Compito assegnato A :: Nel testo sul private banking, chi ha moderato la tavola rotonda "Il valore della consulenza all'imprenditore"?
Compito assegnato B :: Trasforma in un elenco puntato il paragrafo del testo sul private banking che comincia con "Questo dato è vero anche nel caso degli imprenditori", conservandone le informazioni principali.
Compito assegnato C :: Prosegui il testo sul private banking a partire dal punto in cui si interrompe.

11/29/2023 | Daniele Barzaghi

"In passato il private banker era solo un venditore di asset management mentre oggi si parla anche dell’impresa e per questo serve offrire una formazione adatta a ‘nuovi private banker’" ha aggiunto il responsabile private banking di Mediobanca


Il private banking è la struttura della banca che maggiormente si relaziona con il cliente, con un media di 14 incontri annui.

 

“Questo dato è vero anche nel caso degli imprenditori” ha confermato Angelo Viganò, responsabile private banking di Mediobanca, durante la tavola rotonda “Il valore della consulenza all'imprenditore” tenuta in occasione del XIX Forum Aipb e moderata dall’avvocato Leo De Rosa.

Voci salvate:
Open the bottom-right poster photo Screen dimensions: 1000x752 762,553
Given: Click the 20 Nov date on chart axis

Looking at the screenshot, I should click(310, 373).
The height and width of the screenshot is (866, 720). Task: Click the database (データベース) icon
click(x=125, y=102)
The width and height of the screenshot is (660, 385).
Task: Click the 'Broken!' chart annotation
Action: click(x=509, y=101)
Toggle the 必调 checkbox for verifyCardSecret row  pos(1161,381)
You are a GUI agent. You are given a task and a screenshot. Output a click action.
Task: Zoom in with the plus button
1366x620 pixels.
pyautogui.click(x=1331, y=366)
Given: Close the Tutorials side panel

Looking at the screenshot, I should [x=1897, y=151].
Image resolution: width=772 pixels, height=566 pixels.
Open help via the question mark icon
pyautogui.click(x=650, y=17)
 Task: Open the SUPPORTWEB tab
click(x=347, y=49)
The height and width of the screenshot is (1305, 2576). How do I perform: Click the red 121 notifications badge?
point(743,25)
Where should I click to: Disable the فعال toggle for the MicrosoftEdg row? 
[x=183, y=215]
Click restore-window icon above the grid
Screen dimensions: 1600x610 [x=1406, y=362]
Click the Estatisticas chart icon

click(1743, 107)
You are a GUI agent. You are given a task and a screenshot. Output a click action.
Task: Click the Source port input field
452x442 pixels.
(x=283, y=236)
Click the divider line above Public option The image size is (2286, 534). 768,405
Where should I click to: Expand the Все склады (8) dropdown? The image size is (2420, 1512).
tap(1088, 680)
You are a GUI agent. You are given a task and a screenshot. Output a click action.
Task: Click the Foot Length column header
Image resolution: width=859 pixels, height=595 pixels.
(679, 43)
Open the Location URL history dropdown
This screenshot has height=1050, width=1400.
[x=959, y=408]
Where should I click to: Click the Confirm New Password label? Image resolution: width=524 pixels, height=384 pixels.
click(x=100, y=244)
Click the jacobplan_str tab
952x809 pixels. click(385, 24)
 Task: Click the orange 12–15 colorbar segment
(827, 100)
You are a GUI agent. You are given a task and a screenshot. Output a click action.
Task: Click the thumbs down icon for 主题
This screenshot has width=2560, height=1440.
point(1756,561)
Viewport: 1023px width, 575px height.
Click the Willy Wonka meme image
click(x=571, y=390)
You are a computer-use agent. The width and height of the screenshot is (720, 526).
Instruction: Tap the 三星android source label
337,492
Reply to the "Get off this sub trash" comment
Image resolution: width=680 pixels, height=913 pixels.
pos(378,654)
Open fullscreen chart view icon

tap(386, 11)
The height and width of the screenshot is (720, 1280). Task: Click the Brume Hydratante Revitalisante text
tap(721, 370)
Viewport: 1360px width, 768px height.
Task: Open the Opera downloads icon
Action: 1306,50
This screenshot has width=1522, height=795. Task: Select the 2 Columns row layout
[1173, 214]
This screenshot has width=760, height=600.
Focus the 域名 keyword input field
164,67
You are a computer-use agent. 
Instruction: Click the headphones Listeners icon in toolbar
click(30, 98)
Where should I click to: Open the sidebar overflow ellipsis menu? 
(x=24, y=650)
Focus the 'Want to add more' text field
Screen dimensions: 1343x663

Risultato finale A :: L'avvocato Leo De Rosa.

Risultato finale B ::
- Il dato vale anche per gli imprenditori.
- Lo ha confermato Angelo Viganò, responsabile private banking di Mediobanca.
- L'affermazione è stata fatta durante la tavola rotonda "Il valore della consulenza all'imprenditore".
- La tavola rotonda si è tenuta in occasione del XIX Forum Aipb.
- Il moderatore era l'avvocato Leo De Rosa.

Risultato finale C ::
“Nella relazione quotidiana è il private banker che mantiene un rapporto diretto con i proprietari delle aziende e lo mantiene per molto tempo. Diverso è il ruolo del corporate & investment banking che generalmente si relazione con il responsabile finanziario delle società e non necessariamente con l’investitore” ha proseguito Viganò.

 

In passato il private banker era solo un venditore di asset management mentre oggi si parla anche dell’impresa e per questo serve offrire una formazione adatta a ‘nuovi private banker’. E Aipb sta dando un grande contributo anche per la preparazione dei banker più anziani che hanno iniziato la carriera molti anni fa, partendo spesso dai borsini titoli”.

 

 

Siamo in una fase di transizione economica globale e per questa trasformazione gli imprenditori hanno bisogno di finanziamenti, per la gioia degli operatori finanziari” ha preso la parola, con ironia, Paolo Gerardini, vicepresidente di Assolombarda con delega per Credito e Finanza. “La filiale bancaria non è più sufficiente per questo; bisogna operare su altra scala. Servono capitali privati. Il Pnrr può essere un boost straordinario ma non basta”.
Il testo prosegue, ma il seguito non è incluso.